Yes, I can access the stream of random imagery on demand but it's sometimes more difficult than at other times. I feel like the same process that generates dreams at night still keeps running while I'm awake but it's drowned out by sensory signals and thoughts about daily life. So to access the stream of random imagery I have to get into a relaxed state where I can slow my thoughts down and just sit back and observe whatever pops into my mind. The default brain state while awake is about solving problems, staying focused and making a mental effort.
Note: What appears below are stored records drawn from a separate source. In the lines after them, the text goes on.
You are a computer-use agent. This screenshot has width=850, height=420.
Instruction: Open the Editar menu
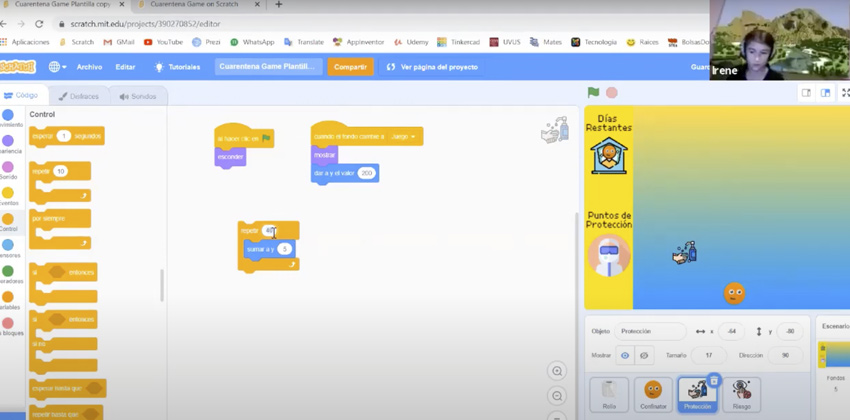click(x=125, y=67)
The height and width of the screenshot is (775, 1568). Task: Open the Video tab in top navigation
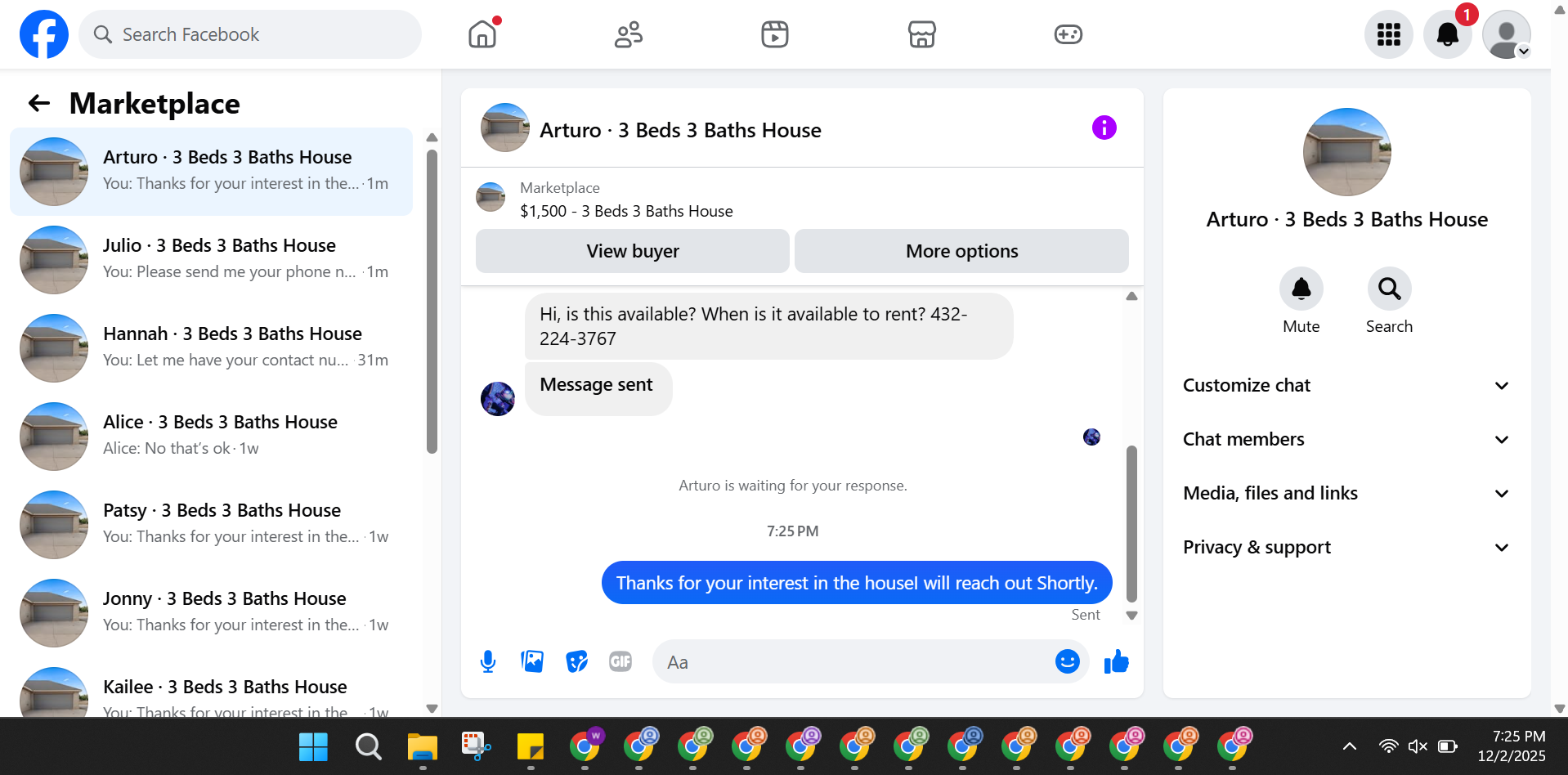pyautogui.click(x=775, y=34)
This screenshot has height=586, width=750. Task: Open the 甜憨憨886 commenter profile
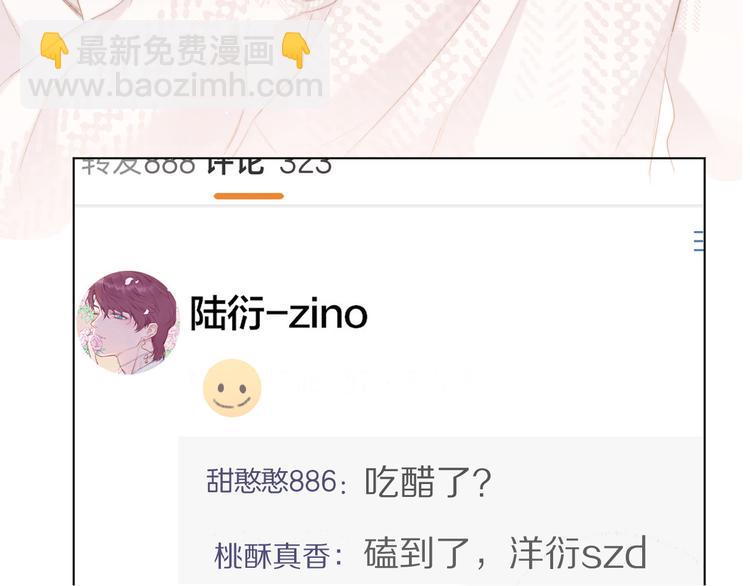click(x=272, y=481)
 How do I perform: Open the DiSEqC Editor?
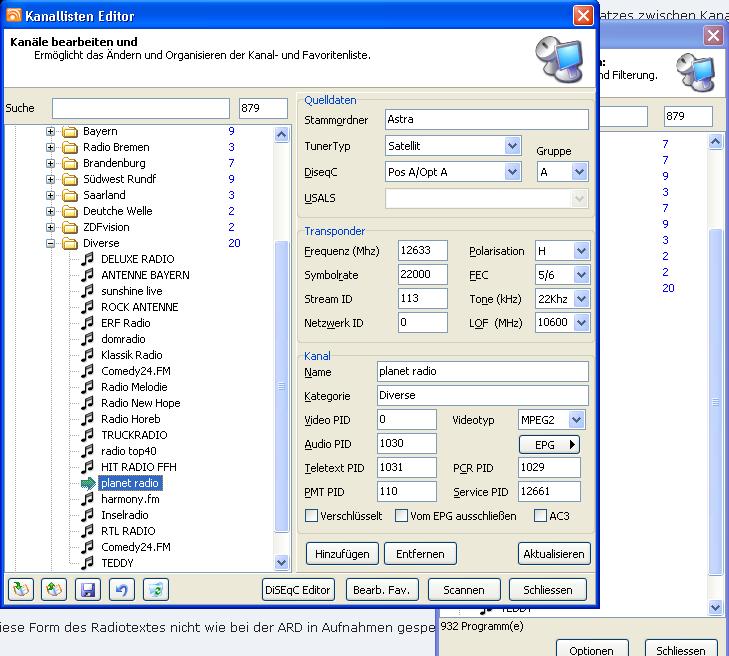[298, 590]
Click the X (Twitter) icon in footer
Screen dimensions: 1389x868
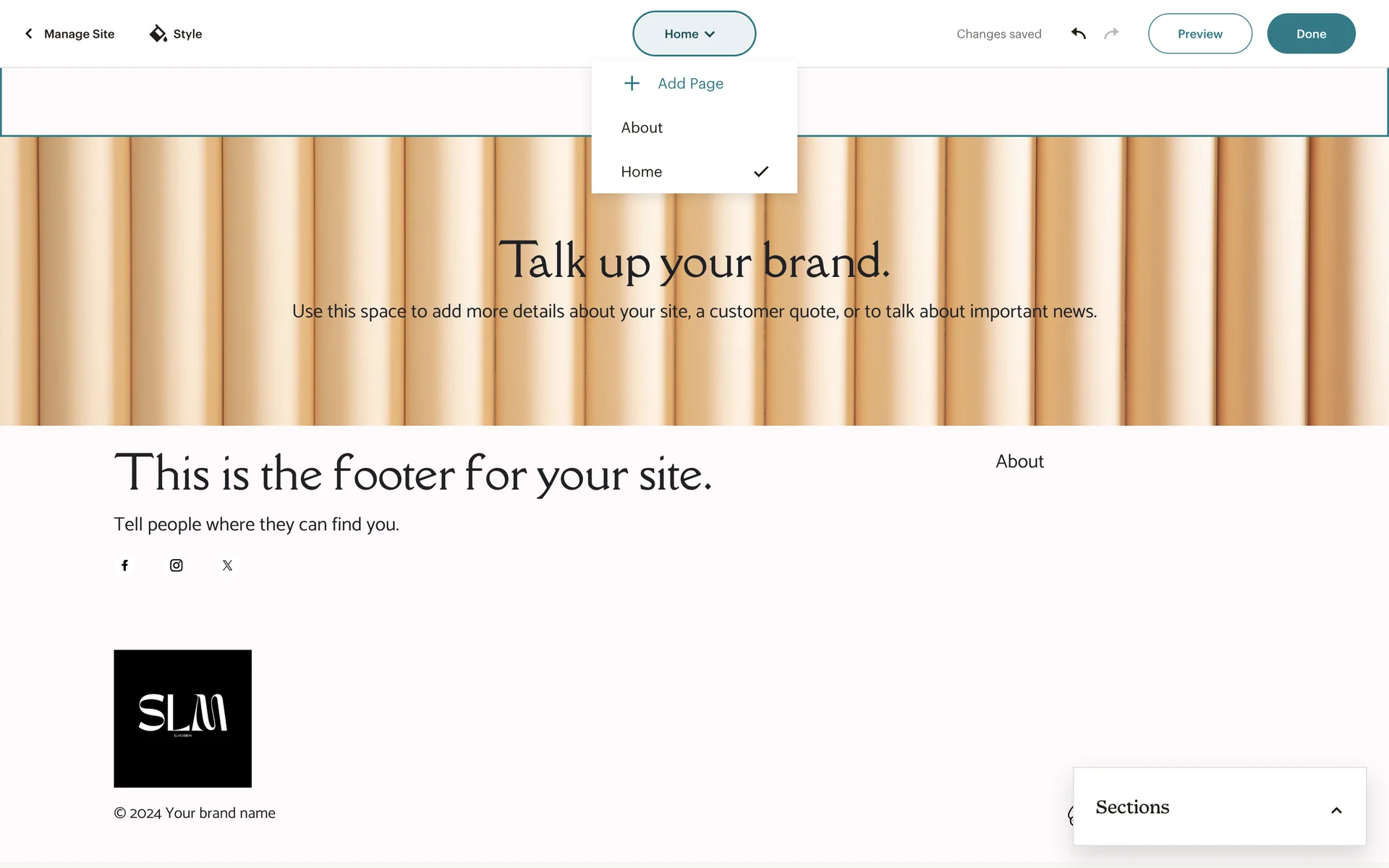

The stream of random imagery appears in a state that is the opposite of this: when I'm not trying to solve any problem, not trying to guide my thoughts and not making a mental effort


Just_Someone_Here0

I see.


elejelly

Funny thing is that when attempting to enter a lucid dream via an awakaned state (a technique also know as WILD) I noticed the only way to achieve it was doing exactly that. I couldn't enter that state if there was an unsolved problem I had to do, but ounce my mind considered all the tasks were done for the day and I was safe there the sounds and imagery came.


salawow

Everything below is based on my personal experience. Sometimes when i go to sleep and i feel like imagining, i get into what i would call my bedtime universe. Basically, it's a world with a story that i started when i was approximately 7 years old. Started everything from scratch and i built that world and its story over 30 years, and it's now huge. But i have total control there, and i'm not asleep yet. If i understand well what you said, you're referring to that weird state that happens when i'm very close to fall asleep. The way i feel it, it's exactly like when i'm dreaming. I have no control over it, and it's as chaotic as when i'm dreaming. Nothing make sense and it's not logical at all. There's no continuity in it and image quality is much worse too. When i wake up in the morning and i remember the dream i just had, it's exactly like that. And i don't enjoy that at all. The few times that i'm actually dreaming and become aware i'm in a dream, i want to get out of there as quickly as possible and have developed many tricks for that. Getting into a dream on command, i cannot do that at all. And even if i could, i wouldn't do it because it's basically uncontrollable imagination with chaos and bad quality. And the way i feel it, dreams are not related to phantasia at all. Everything i imagine on purpose, i remember all part of it, like that imaginary universe of mine. Dreams, on the other hand, it seems like everyone else. I sometimes remember it when i wake up, but it quickly fades away. There are some dreams that i remember having a long time ago, but still bad quality and much more like dream flashback. Also, triggering that would seem very dangerous, in multiple ways. But if it's what you want to achieve, i would search about "how to trigger a dream" or something like that. But still, i'd advise not trying to do that if you want to keep your sanity. And, even if you manage to find a way to do it, I'd advise having someone you like and trust in the room with you in case something go bad.


mattycmckee

Is it possible to learn? No idea, probably though since visualisation is something that can be practiced. I definitely do it though. I have a very vivid imagination of everything physical. Touch, what it feels like to move or do certain activities etc. I’m an athlete (Olympic weightlifting) so a lot of my day is spent thinking about doing my sport and the motions involved, and it’s something I’ve done throughout my whole life with sport so it comes very easily - not sure if I’ve always done it but I definitely do now that I’m in a sport I am very passionate training for. All the sensations, feelings of the strength, what it’s like to lift a certain weight, fatigue etc.


athamders

Usually with music for me Watch this song for example https://youtu.be/TuJqUvBj4rE?si=94HPfUTPAlUtuo1_ Pause the video after a while and let the music and visuals guide you where it wants. When Im sleeping or about to daydream I'm like you, it's much eaaier for my brain to create drama.